Definition & Overview

Serotonin is an important signaling molecule throughout the brain and body. It is commonly known as the “happiness neurotransmitter” or the “happiness hormone” due to its prominent role in regulating mood.

Serotonin plays an important role in the brain, where its main job is to transmit messages between nerve cells. According to some scientific theories, serotonin is involved in all aspects of human behavior [1, 2].

However, brain serotonin makes up less than 2% of the total serotonin found in our bodies. Most serotonin (over 90%) is actually made, stored, and released by the gut. In addition, about 5-8% of serotonin is stored in platelets circulating in the blood [1, 3, 4].

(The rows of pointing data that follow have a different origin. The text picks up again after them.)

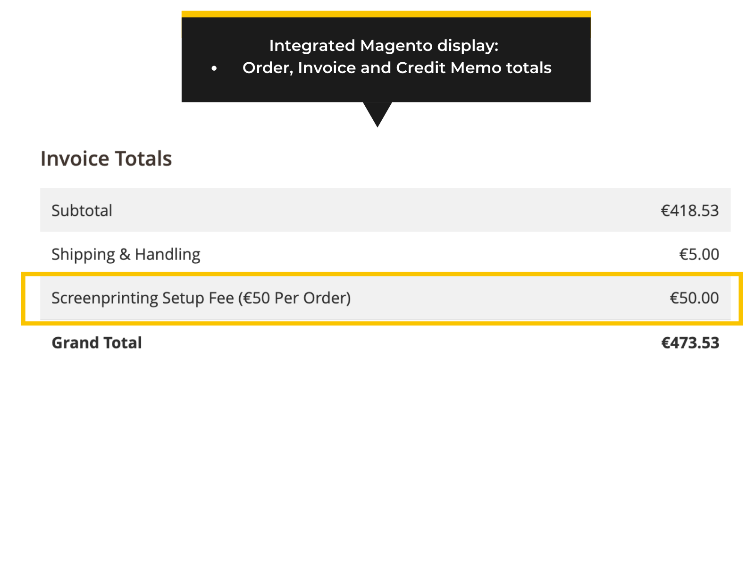Click the Subtotal amount €418.53
Image resolution: width=755 pixels, height=566 pixels.
coord(689,211)
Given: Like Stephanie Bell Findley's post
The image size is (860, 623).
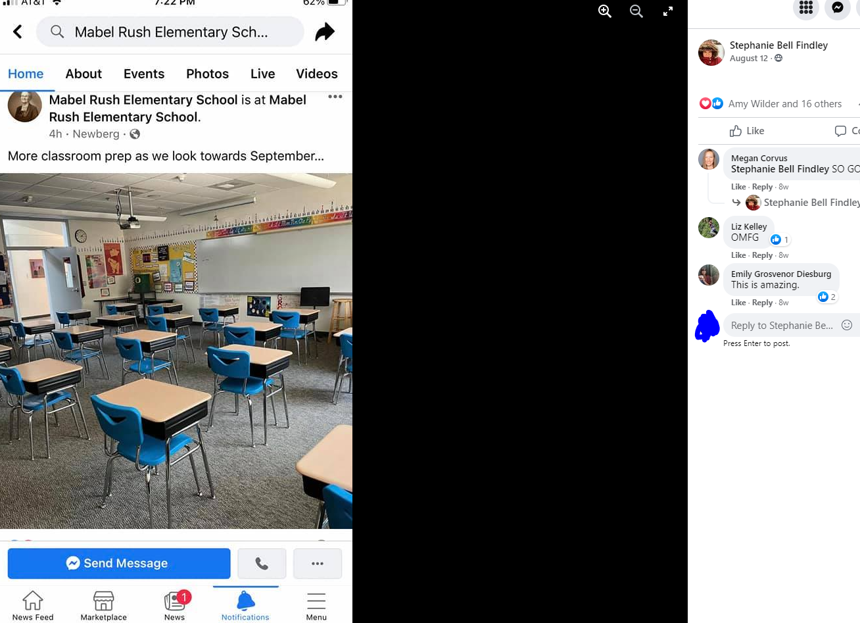Looking at the screenshot, I should 747,131.
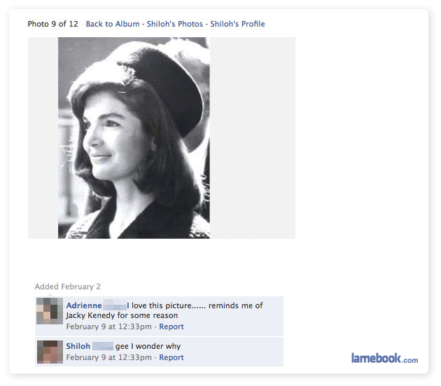The width and height of the screenshot is (441, 386).
Task: Visit Shiloh's Profile link
Action: [237, 24]
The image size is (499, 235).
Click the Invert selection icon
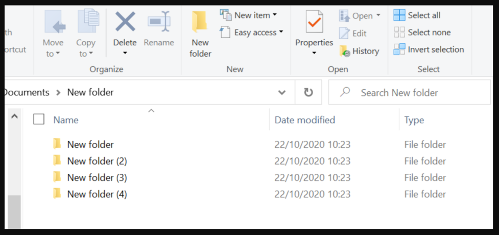399,49
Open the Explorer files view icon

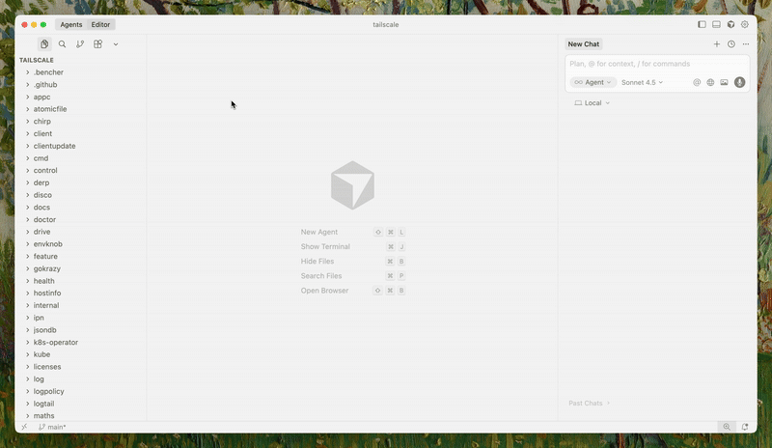[x=44, y=44]
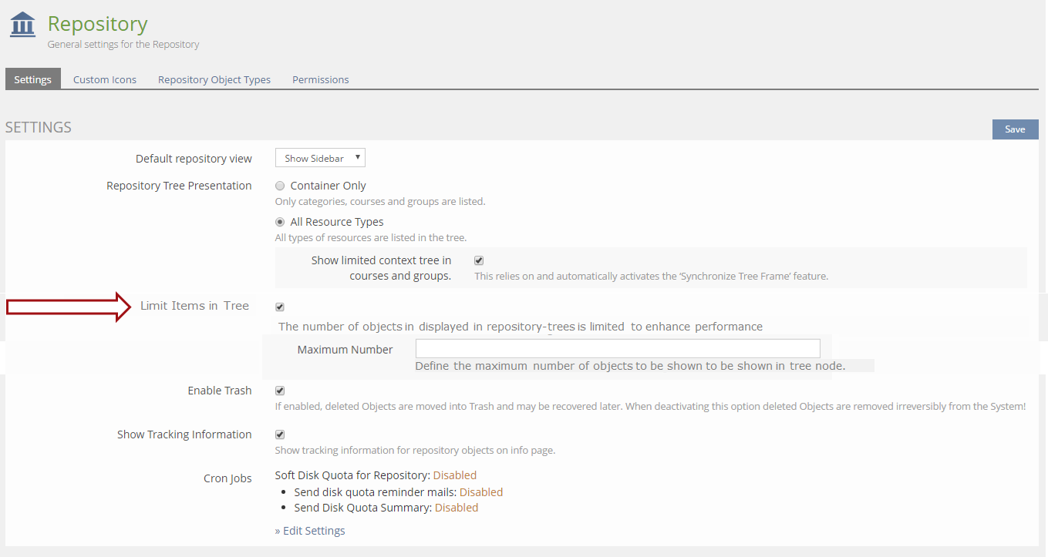This screenshot has width=1048, height=557.
Task: Toggle the Show Tracking Information checkbox
Action: (x=280, y=435)
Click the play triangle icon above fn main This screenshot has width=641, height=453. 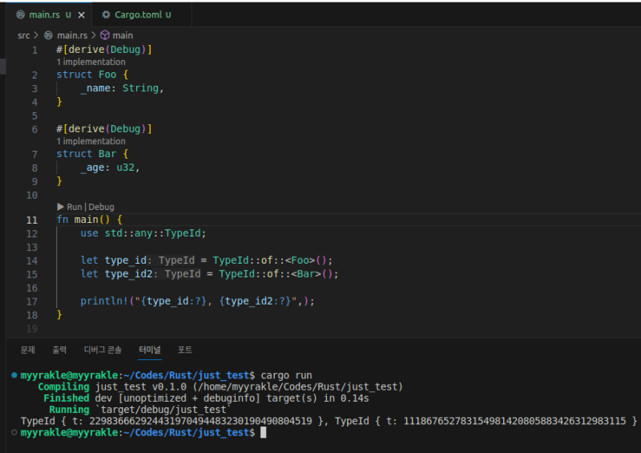[x=61, y=207]
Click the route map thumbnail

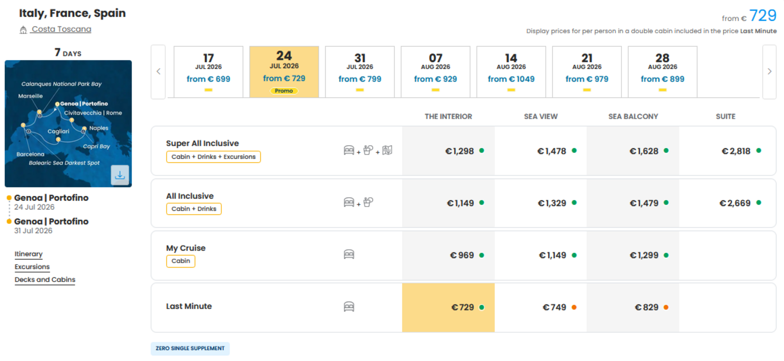tap(68, 124)
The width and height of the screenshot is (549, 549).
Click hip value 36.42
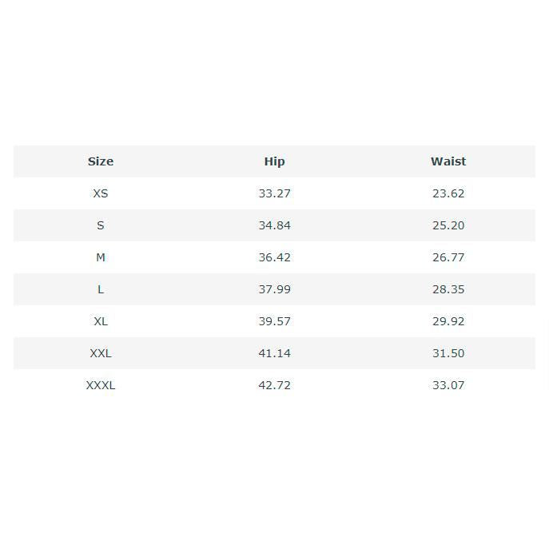pyautogui.click(x=274, y=257)
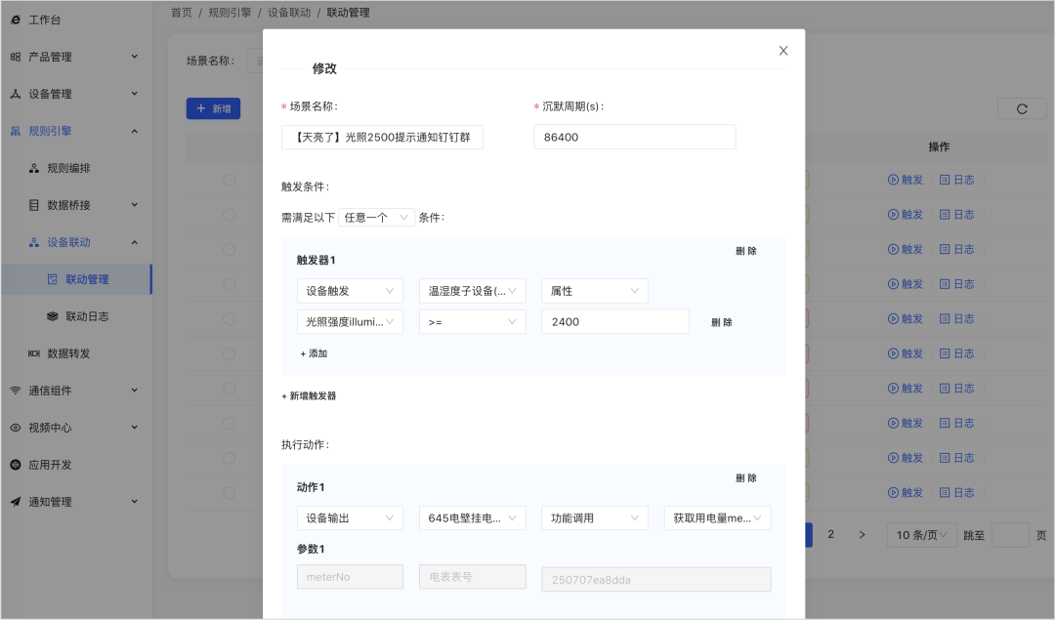This screenshot has height=620, width=1055.
Task: Click the refresh icon button above the table
Action: (1022, 109)
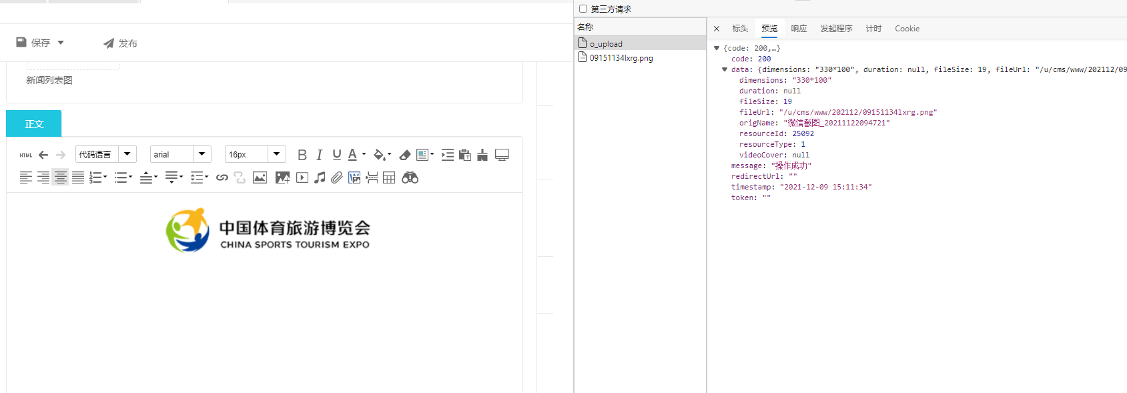Insert a video with the play icon
1127x393 pixels.
(x=302, y=177)
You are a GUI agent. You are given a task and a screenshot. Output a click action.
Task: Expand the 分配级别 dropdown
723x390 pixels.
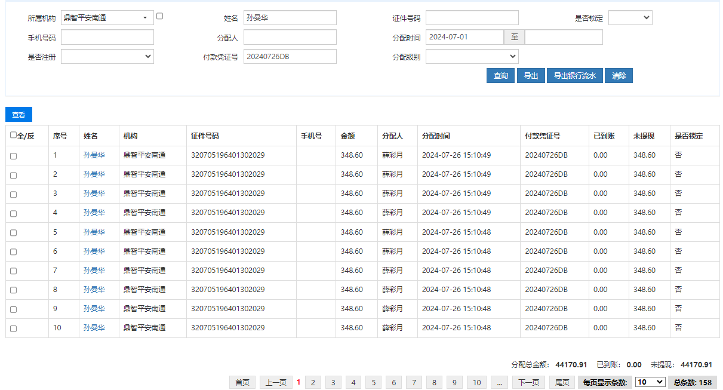click(472, 57)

As such, the roles of serotonin in the body are many and diverse. Research suggests that serotonin influences [4, 1, 3, 5, 2]:

  • Mood and emotions
  • Movement (motor function)
  • The sleep-wake cycle
  • Body temperature (thermogenesis)
  • Appetite
  • Bowel movements
  • Various gut functions
  • Blood clotting (platelet aggregation)
  • Constriction and relaxation of blood vessels (vasoconstriction and vasodilation)
  • Immune responses
  • Bone development
  • Heart function
  • Reproductive function & sexual behavior
  • Pain perception
Serotonin, the “happiness hormone,” is both a hormone and a neurotransmitter. It helps regulate many essential functions of the body, from mood and sleep to blood clotting and immune response.

What Does Serotonin Do?

Originally discovered in the 1940s, serotonin — also known as 5-hydroxytryptamine, or “5-HT” for short — is currently believed to play many pivotal roles in mood, behavior, gut, and overall optimal body function (homeostasis). So-called “imbalances” or other abnormalities in serotonin function have been linked with symptoms that may interfere with mental and physical health, and which can significantly impair quality of life [6, 7, 8].

According to some hypotheses and limited research, increasing serotonin levels may help with anxiety, depression, migraines, and constipation-predominant irritable bowel syndrome. However, more large-scale studies are needed [6, 7, 8].

Production and Removal

The majority of serotonin is made, stored, and released by cells in the gut lining (enterochromaffin cells). These cells make serotonin from the amino acid L-tryptophan, which is the main “building block”, or metabolic precursor of serotonin [9, 10].

Certain specific types of bacteria in the human digestive tract are believed to boost serotonin production in the gut. Gut flora actually balances tryptophan metabolism (via the kynurenine pathway), influencing the amount of L-tryptophan available for making serotonin. [11, 12].

However, serotonin produced by the gut cannot cross the blood-brain barrier. That is why brain cells must produce their own serotonin, either from L-tryptophan or 5-hydroxytryptophan (5-HTP), a byproduct of L-tryptophan [13, 14].

Conversely, excess serotonin and the brain and gut is “deactivated” by several different mechanisms. For example, proteins called serotonin transporters effectively “clean up” or “remove” (re-uptake) serotonin from neural synapses, and bring them back into neurons where it can be reused [15, 9].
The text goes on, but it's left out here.